2025年3月5日、Jazz Pharmaceuticals (ジャズ・ファーマシューティカルズ / JAZZ) が Chimerix (キメリックス / CMRX) を買収、オンコロジー領域のポートフォリオをさらに多様化することが発表された。
Chimerix のパイプラインである「Dordaviprone」は希少な高悪性度脳腫瘍患者のアンメット・メディカル・ニーズに応え、ジャズのパイプラインに短期的な商業的機会を加える。
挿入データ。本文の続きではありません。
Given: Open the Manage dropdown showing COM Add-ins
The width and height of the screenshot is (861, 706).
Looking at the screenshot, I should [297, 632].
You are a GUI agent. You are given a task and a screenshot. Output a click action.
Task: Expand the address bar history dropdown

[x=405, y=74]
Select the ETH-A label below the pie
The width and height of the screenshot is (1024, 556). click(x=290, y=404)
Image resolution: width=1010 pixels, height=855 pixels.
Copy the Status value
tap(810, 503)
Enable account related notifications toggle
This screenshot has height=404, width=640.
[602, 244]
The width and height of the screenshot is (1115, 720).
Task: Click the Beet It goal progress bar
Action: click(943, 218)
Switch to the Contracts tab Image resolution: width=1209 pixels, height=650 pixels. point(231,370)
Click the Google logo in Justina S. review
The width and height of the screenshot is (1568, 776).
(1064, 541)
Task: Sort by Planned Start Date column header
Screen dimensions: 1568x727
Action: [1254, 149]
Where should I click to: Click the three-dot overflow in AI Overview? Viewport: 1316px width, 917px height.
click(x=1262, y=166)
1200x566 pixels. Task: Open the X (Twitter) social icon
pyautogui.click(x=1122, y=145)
このディールの取引は現金対価総額約9億3500万ドル、1株当たり8.55ドルでの買収となりました。
パイプライン「dordaviprone」とは?
Chimerix の主要な臨床資産は「dordaviprone」で、H3 K27M変異型びまん性神経膠腫の新規ファーストインクラス低分子治療薬として開発中である。
H3 K27M変異型びまん性神経膠腫患者に特化して米国食品医薬品局(FDA)が承認した治療法はなく、放射線療法が最も一般的な治療法である。
最近 (2025年2月18日) 再発 H3 K27M 変異型びまん性神経膠腫に対するドルダビプロンの早期承認申請(NDA)が FDA に受理され、優先審査が認められた。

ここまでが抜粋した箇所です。